**WORK TO BE COMPLETED**
Rewrite these lines as a JSON list of strings, one string per line, leaving out blank lines.

Item coordinate data:
--------------------

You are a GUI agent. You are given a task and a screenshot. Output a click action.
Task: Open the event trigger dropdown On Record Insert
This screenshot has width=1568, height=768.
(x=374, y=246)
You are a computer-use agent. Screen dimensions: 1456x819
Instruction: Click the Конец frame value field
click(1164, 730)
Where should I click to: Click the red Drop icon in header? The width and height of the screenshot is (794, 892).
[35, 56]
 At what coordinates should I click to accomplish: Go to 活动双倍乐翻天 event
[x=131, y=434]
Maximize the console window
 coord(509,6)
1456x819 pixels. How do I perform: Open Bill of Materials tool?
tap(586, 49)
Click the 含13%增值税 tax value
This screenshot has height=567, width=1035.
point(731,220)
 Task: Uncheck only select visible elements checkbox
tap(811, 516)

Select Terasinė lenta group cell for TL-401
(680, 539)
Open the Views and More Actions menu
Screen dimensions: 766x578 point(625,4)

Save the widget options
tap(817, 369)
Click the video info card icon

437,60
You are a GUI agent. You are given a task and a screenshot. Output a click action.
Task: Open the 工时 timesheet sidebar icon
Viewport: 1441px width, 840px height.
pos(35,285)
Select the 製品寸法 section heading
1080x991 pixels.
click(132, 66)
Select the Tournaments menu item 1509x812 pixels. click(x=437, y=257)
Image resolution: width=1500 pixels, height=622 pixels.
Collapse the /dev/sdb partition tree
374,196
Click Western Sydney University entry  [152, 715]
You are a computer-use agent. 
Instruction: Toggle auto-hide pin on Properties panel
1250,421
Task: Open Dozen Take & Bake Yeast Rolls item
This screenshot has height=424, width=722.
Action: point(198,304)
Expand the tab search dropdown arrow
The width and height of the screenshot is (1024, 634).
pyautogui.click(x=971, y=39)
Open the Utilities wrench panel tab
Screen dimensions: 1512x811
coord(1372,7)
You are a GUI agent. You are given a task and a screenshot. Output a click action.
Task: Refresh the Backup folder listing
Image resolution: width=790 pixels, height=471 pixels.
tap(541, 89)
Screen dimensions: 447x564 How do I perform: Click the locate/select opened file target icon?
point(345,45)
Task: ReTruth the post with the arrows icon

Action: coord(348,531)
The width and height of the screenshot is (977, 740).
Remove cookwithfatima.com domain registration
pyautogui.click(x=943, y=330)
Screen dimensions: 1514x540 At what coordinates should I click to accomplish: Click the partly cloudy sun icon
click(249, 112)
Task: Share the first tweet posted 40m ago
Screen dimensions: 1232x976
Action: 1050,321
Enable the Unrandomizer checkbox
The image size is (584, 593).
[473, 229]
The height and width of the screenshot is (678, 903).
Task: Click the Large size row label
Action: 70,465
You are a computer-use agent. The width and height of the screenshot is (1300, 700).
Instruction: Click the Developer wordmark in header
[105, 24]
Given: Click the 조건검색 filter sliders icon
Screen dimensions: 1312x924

--------------------

**TASK SOLUTION**
[
  "You are a GUI agent. You are given a task and a screenshot. Output a click action.",
  "Task: Open the event trigger dropdown On Record Insert",
  "This screenshot has width=1568, height=768.",
  "(x=374, y=246)",
  "You are a computer-use agent. Screen dimensions: 1456x819",
  "Instruction: Click the Конец frame value field",
  "click(1164, 730)",
  "Where should I click to: Click the red Drop icon in header? The width and height of the screenshot is (794, 892).",
  "[35, 56]",
  " At what coordinates should I click to accomplish: Go to 活动双倍乐翻天 event",
  "[x=131, y=434]",
  "Maximize the console window",
  " coord(509,6)",
  "1456x819 pixels. How do I perform: Open Bill of Materials tool?",
  "tap(586, 49)",
  "Click the 含13%增值税 tax value",
  "This screenshot has height=567, width=1035.",
  "point(731,220)",
  " Task: Uncheck only select visible elements checkbox",
  "tap(811, 516)",
  "Select Terasinė lenta group cell for TL-401",
  "(680, 539)",
  "Open the Views and More Actions menu",
  "Screen dimensions: 766x578 point(625,4)",
  "Save the widget options",
  "tap(817, 369)",
  "Click the video info card icon",
  "437,60",
  "You are a GUI agent. You are given a task and a screenshot. Output a click action.",
  "Task: Open the 工时 timesheet sidebar icon",
  "Viewport: 1441px width, 840px height.",
  "pos(35,285)",
  "Select the 製品寸法 section heading",
  "1080x991 pixels.",
  "click(132, 66)",
  "Select the Tournaments menu item 1509x812 pixels. click(x=437, y=257)",
  "Image resolution: width=1500 pixels, height=622 pixels.",
  "Collapse the /dev/sdb partition tree",
  "374,196",
  "Click Western Sydney University entry  [152, 715]",
  "You are a computer-use agent. ",
  "Instruction: Toggle auto-hide pin on Properties panel",
  "1250,421",
  "Task: Open Dozen Take & Bake Yeast Rolls item",
  "This screenshot has height=424, width=722.",
  "Action: point(198,304)",
  "Expand the tab search dropdown arrow",
  "The width and height of the screenshot is (1024, 634).",
  "pyautogui.click(x=971, y=39)",
  "Open the Utilities wrench panel tab",
  "Screen dimensions: 1512x811",
  "coord(1372,7)",
  "You are a GUI agent. You are given a task and a screenshot. Output a click action.",
  "Task: Refresh the Backup folder listing",
  "Image resolution: width=790 pixels, height=471 pixels.",
  "tap(541, 89)",
  "Screen dimensions: 447x564 How do I perform: Click the locate/select opened file target icon?",
  "point(345,45)",
  "Task: ReTruth the post with the arrows icon",
  "Action: coord(348,531)",
  "The width and height of the screenshot is (977, 740).",
  "Remove cookwithfatima.com domain registration",
  "pyautogui.click(x=943, y=330)",
  "Screen dimensions: 1514x540 At what coordinates should I click to accomplish: Click the partly cloudy sun icon",
  "click(249, 112)",
  "Task: Share the first tweet posted 40m ago",
  "Screen dimensions: 1232x976",
  "Action: 1050,321",
  "Enable the Unrandomizer checkbox",
  "The image size is (584, 593).",
  "[473, 229]",
  "The height and width of the screenshot is (678, 903).",
  "Task: Click the Large size row label",
  "Action: 70,465",
  "You are a computer-use agent. The width and height of the screenshot is (1300, 700).",
  "Instruction: Click the Developer wordmark in header",
  "[105, 24]",
  "Given: Click the 조건검색 filter sliders icon",
  "Screen dimensions: 1312x924"
]